Loathing Las Vegas

By Stephen Bugno

 

Getting gas outside Vegas

1:43 am. St. George, Utah. At Denny’s refueling. The only place in town that’s open. Two cups of coffee down. Two hours to Vegas to go. We’re getting wired for the drive. Not planning on sleeping tonight. We will hit the casino floor when we arrive. Excaliber, Luxur, Paris.

We’ve got two reserve gallons of water in the car, two shot blocks apiece, a quarter tank of gas and 123 miles of desert between us and beginning of the night.

We just pulled into a closed but well-lit gas station to look at the map and find our way back I-15. Gilbert stepped out of the car to look for a restroom. Immediately out of nowhere two police officers arrived on the scene. The one cop was helping me with directions to get to Denny’s and the other cop was aggressively, almost accusatorily questioning Gilbert.

Gilbert was suspicious for having a film canister in his pocket. In fact, officer, he does shoot film.
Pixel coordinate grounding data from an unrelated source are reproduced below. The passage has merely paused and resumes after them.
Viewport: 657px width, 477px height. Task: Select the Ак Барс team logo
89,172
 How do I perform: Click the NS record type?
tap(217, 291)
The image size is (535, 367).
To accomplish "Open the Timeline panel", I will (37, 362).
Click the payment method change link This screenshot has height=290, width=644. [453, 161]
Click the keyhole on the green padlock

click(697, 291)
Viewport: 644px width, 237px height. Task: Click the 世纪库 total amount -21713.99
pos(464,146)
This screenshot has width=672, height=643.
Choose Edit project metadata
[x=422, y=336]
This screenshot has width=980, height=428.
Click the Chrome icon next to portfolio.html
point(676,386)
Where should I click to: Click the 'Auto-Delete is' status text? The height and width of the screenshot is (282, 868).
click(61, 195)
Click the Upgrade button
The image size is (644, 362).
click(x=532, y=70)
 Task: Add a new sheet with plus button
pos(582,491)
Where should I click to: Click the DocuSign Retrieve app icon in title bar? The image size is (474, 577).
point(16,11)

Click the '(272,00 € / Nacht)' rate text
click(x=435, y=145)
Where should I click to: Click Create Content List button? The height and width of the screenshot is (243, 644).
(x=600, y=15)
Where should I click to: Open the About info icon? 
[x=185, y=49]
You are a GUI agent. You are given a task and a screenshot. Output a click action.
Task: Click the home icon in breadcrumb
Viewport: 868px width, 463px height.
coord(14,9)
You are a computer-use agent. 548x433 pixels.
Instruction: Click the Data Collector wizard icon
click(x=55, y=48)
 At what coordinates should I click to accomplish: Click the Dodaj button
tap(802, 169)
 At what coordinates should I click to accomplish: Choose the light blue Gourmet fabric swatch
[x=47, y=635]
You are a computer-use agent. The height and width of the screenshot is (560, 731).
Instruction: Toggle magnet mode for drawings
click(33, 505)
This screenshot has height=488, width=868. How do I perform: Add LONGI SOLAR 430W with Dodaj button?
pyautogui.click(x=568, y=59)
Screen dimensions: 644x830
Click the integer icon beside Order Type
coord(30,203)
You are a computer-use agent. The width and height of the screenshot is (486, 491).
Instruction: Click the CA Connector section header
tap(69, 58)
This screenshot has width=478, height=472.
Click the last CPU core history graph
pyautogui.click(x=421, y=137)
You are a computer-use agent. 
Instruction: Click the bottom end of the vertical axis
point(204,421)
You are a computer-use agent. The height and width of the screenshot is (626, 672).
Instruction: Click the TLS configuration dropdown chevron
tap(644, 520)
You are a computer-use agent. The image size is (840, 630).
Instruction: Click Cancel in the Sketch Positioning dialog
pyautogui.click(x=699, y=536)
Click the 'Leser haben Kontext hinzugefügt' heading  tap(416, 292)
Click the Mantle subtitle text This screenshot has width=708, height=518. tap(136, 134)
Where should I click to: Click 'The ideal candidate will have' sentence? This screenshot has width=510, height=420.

Have a look inside, there is actually an unused roll of film.  And the knife dangling from his waist? We have been camping, officer. We’re on a road trip, from Virginia to California and back. Tonight stopping in Vegas. I didn’t say sleeping, just stopping in Vegas. Continuing to Death Valley when daylight comes. Ok, right, back to St George Blvd and then left and left on the ramp to I-15 South. Thanks so much. We’ll wear our seatbelts on the freeway, don’t worry. Yes, officer we call them highways back east. Goodnight. Friendly wave.

***

Usually it is difficult for me to distinguish my feelings for a place and the experience I’ve had at that particular place. I have a habit of inflating my opinion of the place, not able to separate it from the good experience I had there and judge it on its own.

Las Vegas was such a special place, that despite having an excellent time, it is one of the few places I don’t care if I ever visit again.

Gilbert and I agree that driving through the desert for two hours at 2:30 am jacked up on caffeine singing along to Led Zeppelin was a blast. And even though I lost about $65, we still had fun playing slots, Roulette, and Black Jack. Rolling into an almost empty Excalibur at 4:45 am, getting a free bloody mary, chatting with the dealers, checking out the other casinos: Luxor, Paris, Ceasers, the Bellagio were all fun, even until the point of our running-on-empty, lack of coffee induced crash at 9am. We even had a ribeye and egg breakfast for $4.99 at Bill’s.

Vegas is definitely the weirdest city on the planet. Not only the multitude of Epcot-in-a-strip mall architecture, but the difficulty of being a pedestrian, the abundance of concrete, the fact that it was 95 degrees at 4:06am, the overall trashiness,  and the complete lack of reason to exist.

We spent till 10:30 am walking around and decided six hours was enough. We sweated our way through the hot streets making our way back to the parking garage laughing to ourselves at the absurdity of this place and our short time here and the intensity of the 12 hours leading up to our arrival here.